ECB ‘Monetary Amphetamine’ Propels Gold to Best Start Since ’79

  • Draghi’s move to drive rates lower ‘fires up’ gold, BMO says
  • Yields on more than 40% of euro-zone sovereign bonds negative

Gold Price Feeds Off Fed in Climb to Two-Week High

Once again, gold is getting a boost from a central banker, only this time it’s not Janet Yellen.

The European Central Bank, led by Mario Draghi, plunged into the corporate bond market on Wednesday, buying the debt of some of the continent’s biggest companies. ECB buying of government bonds has pushed yields down to records, with more than 40 percent of securities in the Bloomberg Eurozone Sovereign Bond Index offering negative yields.

Gold has rallied 19 percent this year, the best start since 1979, as low interest rates boost the appeal of the metal, which offers returns only through price gains. A sputtering dollar and economic-growth concerns have also spurred demand for bullion as a store of value. Bets that rates in the U.S. will stay lower for longer have given the yellow metal an added lift the past few days.

“The ECB’s monetary amphetamine has driven gold above the key $1,250 level,” Tai Wong, director of commodity products trading at BMO Capital Markets in New York, said in an e-mail. “Draghi’s determination to drive rates ever lower fires up investors’ appetite for gold.”

Gold futures for August delivery advanced 1.2 percent to settle at $1,262.30 an ounce at 1:44 p.m. on the Comex in New York, after touching $1,267.20, the highest for a most-active contract since May 18.

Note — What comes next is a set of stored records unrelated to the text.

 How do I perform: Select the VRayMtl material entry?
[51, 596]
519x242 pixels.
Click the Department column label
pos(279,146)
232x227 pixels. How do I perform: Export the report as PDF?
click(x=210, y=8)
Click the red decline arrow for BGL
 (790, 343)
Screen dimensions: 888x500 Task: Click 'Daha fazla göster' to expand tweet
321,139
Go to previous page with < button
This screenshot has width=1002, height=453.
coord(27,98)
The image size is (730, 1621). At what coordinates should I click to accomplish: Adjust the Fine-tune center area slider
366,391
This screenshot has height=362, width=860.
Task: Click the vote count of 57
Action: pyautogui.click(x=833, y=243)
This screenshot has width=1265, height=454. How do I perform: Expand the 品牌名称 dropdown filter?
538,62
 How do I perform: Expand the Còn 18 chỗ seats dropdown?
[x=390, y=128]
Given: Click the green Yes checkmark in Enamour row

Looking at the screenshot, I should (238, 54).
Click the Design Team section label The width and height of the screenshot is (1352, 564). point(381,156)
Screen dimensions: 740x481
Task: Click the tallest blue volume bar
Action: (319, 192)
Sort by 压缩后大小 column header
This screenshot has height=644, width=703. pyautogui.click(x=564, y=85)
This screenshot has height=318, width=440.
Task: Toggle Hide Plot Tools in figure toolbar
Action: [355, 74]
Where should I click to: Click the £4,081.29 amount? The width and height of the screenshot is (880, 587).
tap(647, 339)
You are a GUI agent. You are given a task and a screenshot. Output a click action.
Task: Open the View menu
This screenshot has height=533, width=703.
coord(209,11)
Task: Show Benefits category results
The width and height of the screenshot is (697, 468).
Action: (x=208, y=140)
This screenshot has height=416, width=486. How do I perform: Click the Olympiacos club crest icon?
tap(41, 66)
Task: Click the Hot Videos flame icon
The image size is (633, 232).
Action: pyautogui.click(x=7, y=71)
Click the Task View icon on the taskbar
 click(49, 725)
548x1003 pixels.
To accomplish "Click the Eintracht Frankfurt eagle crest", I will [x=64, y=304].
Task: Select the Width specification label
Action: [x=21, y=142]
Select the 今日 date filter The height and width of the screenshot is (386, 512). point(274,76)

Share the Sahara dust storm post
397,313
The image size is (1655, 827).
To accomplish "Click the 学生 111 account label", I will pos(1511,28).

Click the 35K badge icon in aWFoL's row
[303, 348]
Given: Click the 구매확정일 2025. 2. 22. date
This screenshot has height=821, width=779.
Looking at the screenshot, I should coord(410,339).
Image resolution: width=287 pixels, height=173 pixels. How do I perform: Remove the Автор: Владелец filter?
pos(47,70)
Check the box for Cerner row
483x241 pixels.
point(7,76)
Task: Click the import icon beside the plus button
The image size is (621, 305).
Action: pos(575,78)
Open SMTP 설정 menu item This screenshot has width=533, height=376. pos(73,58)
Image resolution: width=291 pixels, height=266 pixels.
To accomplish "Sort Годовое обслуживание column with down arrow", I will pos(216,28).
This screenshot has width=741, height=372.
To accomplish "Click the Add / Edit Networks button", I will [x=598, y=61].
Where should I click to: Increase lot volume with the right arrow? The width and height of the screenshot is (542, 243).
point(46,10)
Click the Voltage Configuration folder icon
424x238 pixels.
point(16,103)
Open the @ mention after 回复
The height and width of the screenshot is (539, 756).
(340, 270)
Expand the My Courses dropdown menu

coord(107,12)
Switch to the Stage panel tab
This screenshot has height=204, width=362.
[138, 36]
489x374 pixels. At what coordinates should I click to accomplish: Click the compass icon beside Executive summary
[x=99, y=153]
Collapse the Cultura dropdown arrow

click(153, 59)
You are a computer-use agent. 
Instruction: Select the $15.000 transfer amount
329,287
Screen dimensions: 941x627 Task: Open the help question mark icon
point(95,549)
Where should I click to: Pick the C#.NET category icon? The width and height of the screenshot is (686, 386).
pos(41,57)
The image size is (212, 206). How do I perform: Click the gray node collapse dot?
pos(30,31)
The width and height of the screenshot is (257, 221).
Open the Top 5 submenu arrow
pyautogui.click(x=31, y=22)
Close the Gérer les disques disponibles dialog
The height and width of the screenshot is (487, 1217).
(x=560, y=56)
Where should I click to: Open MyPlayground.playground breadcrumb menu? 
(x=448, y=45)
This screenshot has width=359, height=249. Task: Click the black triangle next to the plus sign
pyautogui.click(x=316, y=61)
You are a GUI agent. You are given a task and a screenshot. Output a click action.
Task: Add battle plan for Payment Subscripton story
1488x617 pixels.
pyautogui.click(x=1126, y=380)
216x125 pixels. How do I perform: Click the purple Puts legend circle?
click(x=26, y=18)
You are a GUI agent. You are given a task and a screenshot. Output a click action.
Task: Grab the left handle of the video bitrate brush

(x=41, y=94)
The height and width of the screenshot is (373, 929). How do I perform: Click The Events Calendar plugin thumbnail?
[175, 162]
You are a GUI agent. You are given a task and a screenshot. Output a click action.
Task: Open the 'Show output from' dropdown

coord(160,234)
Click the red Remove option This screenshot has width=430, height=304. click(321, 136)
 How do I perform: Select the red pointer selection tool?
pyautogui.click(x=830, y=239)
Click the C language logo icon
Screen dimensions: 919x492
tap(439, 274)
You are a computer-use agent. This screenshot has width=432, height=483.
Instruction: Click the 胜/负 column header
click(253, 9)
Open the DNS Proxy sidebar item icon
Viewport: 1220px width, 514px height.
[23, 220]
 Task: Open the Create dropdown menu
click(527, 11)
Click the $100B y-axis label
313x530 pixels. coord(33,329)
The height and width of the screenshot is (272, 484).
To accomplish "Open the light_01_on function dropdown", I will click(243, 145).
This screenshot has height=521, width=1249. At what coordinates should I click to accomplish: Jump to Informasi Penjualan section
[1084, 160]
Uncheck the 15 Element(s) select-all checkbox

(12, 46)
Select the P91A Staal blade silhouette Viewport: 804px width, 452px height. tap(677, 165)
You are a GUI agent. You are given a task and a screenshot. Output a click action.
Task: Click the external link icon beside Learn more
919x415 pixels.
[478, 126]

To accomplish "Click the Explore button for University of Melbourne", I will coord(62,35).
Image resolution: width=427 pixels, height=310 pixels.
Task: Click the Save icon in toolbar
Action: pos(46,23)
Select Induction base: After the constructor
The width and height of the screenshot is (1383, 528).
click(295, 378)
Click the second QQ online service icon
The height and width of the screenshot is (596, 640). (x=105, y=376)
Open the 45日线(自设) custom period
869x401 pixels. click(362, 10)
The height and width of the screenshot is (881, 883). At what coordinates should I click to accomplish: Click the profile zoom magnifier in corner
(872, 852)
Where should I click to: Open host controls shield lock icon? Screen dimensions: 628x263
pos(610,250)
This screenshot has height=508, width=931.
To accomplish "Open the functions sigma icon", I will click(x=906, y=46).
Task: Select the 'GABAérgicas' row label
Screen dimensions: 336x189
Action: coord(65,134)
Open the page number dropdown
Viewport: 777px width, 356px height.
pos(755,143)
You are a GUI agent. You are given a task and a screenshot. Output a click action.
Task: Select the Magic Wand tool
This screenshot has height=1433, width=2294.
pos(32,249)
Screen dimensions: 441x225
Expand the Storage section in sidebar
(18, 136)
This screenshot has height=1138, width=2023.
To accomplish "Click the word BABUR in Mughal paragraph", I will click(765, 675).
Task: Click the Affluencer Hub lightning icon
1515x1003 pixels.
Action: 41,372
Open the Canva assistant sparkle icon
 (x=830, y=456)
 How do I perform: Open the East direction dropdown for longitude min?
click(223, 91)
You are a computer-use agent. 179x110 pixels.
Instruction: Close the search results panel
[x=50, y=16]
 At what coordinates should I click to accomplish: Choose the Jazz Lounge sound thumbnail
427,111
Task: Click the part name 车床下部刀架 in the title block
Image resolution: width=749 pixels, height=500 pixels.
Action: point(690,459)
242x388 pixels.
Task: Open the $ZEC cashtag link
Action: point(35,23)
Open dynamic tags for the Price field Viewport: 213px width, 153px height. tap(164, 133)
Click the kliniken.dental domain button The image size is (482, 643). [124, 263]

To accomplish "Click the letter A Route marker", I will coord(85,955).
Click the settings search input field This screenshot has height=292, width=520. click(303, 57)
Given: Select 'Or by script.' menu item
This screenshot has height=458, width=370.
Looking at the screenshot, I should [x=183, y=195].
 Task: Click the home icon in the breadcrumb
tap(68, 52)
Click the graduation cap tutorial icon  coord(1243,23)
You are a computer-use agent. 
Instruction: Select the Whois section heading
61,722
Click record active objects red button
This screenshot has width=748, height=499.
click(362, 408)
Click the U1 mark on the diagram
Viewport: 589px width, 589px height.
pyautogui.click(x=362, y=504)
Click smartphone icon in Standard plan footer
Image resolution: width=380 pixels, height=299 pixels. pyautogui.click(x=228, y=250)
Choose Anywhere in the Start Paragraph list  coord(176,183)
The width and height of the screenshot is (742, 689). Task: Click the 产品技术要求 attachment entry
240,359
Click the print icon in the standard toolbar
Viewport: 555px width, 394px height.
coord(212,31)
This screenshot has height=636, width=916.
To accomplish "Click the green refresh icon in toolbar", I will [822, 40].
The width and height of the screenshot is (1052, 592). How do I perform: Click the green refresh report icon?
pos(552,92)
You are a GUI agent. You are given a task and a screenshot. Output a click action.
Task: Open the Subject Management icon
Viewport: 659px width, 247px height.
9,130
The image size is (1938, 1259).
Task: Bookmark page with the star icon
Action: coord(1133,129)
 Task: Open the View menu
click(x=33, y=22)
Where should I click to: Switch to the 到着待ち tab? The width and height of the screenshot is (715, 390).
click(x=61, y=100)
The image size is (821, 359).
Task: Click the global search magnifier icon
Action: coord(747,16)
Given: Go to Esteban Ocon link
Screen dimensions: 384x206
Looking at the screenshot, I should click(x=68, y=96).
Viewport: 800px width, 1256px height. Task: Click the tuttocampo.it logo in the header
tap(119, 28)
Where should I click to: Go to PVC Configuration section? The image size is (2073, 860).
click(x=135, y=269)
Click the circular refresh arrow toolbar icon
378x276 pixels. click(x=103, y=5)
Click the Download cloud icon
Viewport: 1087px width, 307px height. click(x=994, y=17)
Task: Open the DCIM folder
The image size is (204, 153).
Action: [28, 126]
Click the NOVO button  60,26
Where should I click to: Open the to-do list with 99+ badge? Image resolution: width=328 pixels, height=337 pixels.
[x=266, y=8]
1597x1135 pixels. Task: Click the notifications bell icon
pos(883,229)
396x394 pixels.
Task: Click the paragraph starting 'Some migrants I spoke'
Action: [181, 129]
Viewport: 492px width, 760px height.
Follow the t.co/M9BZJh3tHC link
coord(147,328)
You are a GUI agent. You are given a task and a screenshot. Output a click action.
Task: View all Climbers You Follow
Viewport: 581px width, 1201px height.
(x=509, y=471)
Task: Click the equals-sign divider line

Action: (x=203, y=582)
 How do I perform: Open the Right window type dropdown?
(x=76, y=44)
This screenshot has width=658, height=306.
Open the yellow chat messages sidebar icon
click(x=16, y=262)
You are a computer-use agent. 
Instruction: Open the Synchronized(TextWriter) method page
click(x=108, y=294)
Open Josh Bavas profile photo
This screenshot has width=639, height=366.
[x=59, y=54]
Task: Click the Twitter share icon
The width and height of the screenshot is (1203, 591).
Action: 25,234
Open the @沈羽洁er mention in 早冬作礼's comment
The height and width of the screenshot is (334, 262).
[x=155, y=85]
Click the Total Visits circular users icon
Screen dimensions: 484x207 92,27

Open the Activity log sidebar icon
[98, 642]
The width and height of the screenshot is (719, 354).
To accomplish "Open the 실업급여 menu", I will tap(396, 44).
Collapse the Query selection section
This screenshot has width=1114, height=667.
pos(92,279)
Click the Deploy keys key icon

In the U.S., traders are pricing a zero percent chance of an interest-rate increase in the Federal Open Market Committee’s meeting next week, and the odds of such a move stay below 50 percent until December, according to Fed-fund futures. The Bloomberg Dollar Spot Index dropped as much as 0.6 percent to the lowest since May 5.

Gold probably has bottomed and will be supported by risks surrounding a U.K. vote on whether to leave the European Union, U.S. monetary policy and elections in the U.S. and Spain, according to Clive Burstow, who helps manage $35 billion at Baring Asset Management Ltd. in London.

In ETFs and other metals:

  • Holdings in gold-backed exchange-traded funds climbed for a sixth straight day Tuesday, rising 0.9 metric ton to 1,860.9 tons, data compiled by Bloomberg show.
  • Silver futures also gained on the Comex, while platinum and palladium futures also advanced on the New York Mercantile Exchange.